UPDATE: Dec. 3, 2020: Lawyers representing Citi and creditors of Revlon reassured Judge Jesse Furman during a hearing Thursday that most defendants could proceed in a case in which the nation's third-largest bank sued creditors of the cosmetics company who refused to return their portions of a $900 million loan payoff Citi said was a mistake.
The hearing came a day after Furman raised concerns that he would have to dismiss the case without prejudice because of a jurisdiction technicality.
“I’m relieved in that it seems like it won’t blow up the trial on this issue,” Furman said Thursday, according to Reuters.
The trial is set to start Dec. 9.
Dive Brief:
- A federal judge presiding over the court case between Citi and some of cosmetics giant Revlon's creditors, to whom the bank errantly transferred $900 million in August, is questioning whether the trial, set to start Dec. 9, should be scrapped because of improper jurisdiction.
- Under Article Three of the U.S. Constitution, a federal judge has authority to hear a case if it involves a dispute of more than $75,000 and none of the plaintiffs is a citizen of the same state as the defendants, a concept known as diversity jurisdiction.
- A hearing Thursday will determine how Judge Jesse Furman of the U.S. District Court for the Southern District of New York will proceed. "The court is not prepared to make matters worse by commencing trial if the issue is in doubt," Furman wrote in an order Wednesday, according to Bloomberg.
Dive Insight:
In the case, Citi subsidiary Citigroup NA, based in South Dakota, is suing Brigade Capital Management, HPS Investment Partners and Symphony Asset Management to get back the portions of the $900 million a bank employee erroneously transmitted to the firms.
The Citi employee, manually adjusting the creditors' share of what was intended to be a payoff of several months' interest, selected the wrong option and transferred the entirety of a 2016 Revlon loan to the cosmetics company's creditors. Citi was serving as administrative agent on the loan, a role it has since ceded.
The transaction caught the attention of bank regulators, who had long warned Citi to update the patchwork of loan operation software systems it uses. The Office of the Comptroller of the Currency (OCC) fined Citi $400 million in October to prod the bank to solve its risk management, data governance and internal controls woes. The Federal Reserve is also demanding the bank submit a report by January detailing how it will hold senior management accountable for errors in those arenas.
Citi has said it is spending $1 billion this year to improve its risk management frameworks and controls, but the threat of regulator reprimand prompted the bank's CEO, Michael Corbat, to push up his intended retirement date to February, so his successor, Jane Fraser, could, in Corbat's words, "lead this important work from the beginning."

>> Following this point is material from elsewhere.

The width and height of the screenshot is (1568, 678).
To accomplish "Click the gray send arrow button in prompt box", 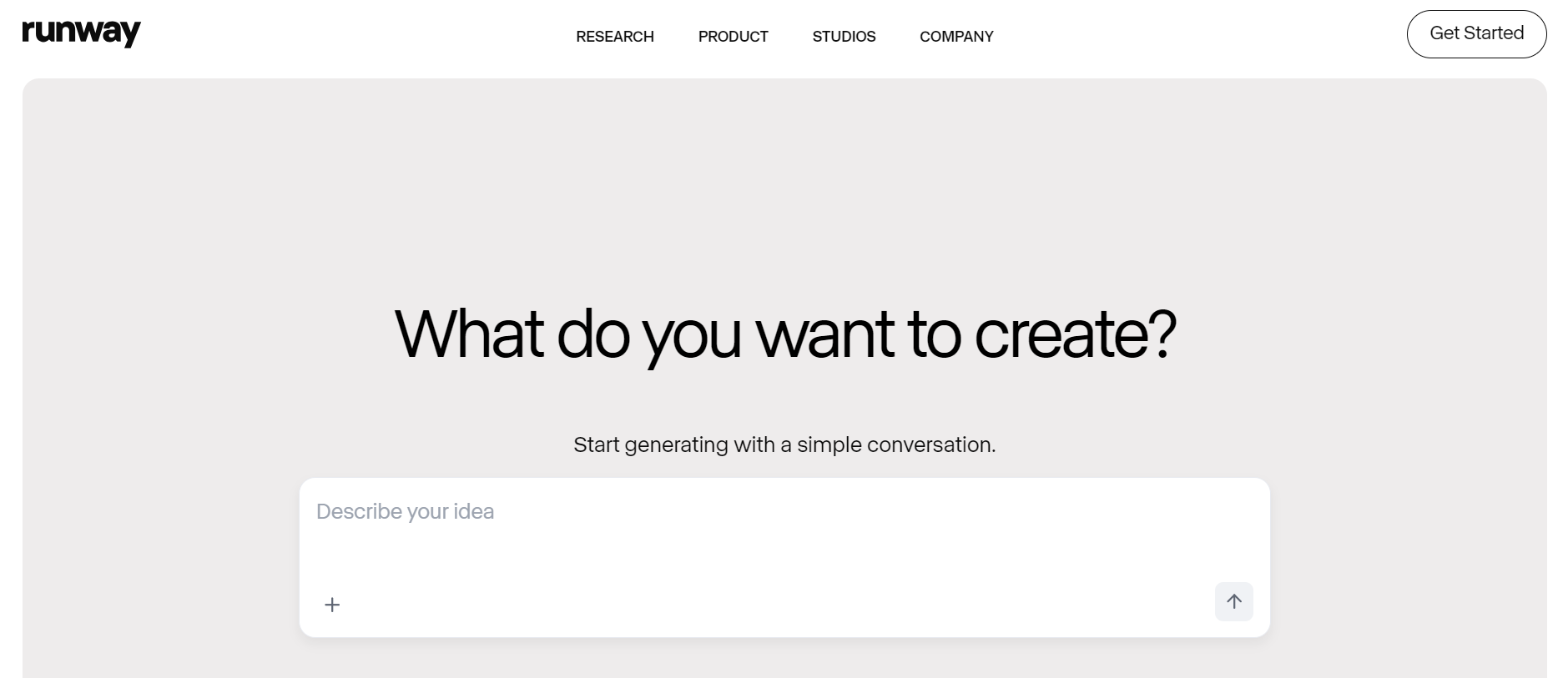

Other Revlon creditors returned their share of the money to Citi after the bank recognized the $900 million error, but the defendants held firm. "It is not believable that a sophisticated institution like Citibank could have transferred nearly $1 billion, in the exact amount outstanding under the 2016 Credit Agreement, in error," Brigade said in an August court filing. The creditors were "lawfully owed every penny that was transferred by Citibank in Revlon's name," and couldn't have known the payments were made in error, Brigade added.
Because the defendants in the case are limited liability corporations or partnerships, which are deemed to be citizens of all the states where their partners or members are citizens, it is likely that one or more holds citizenship in South Dakota and can't be sued in federal court.
In that case, "the court would have no choice but to dismiss the case without prejudice," Furman wrote, according to Bloomberg. However, Citi could refile the lawsuit in state court.
Spokespeople for Citi and Brigade declined to comment to the wire service about the judge's order. Lawyers for both sides didn't respond to requests for comment.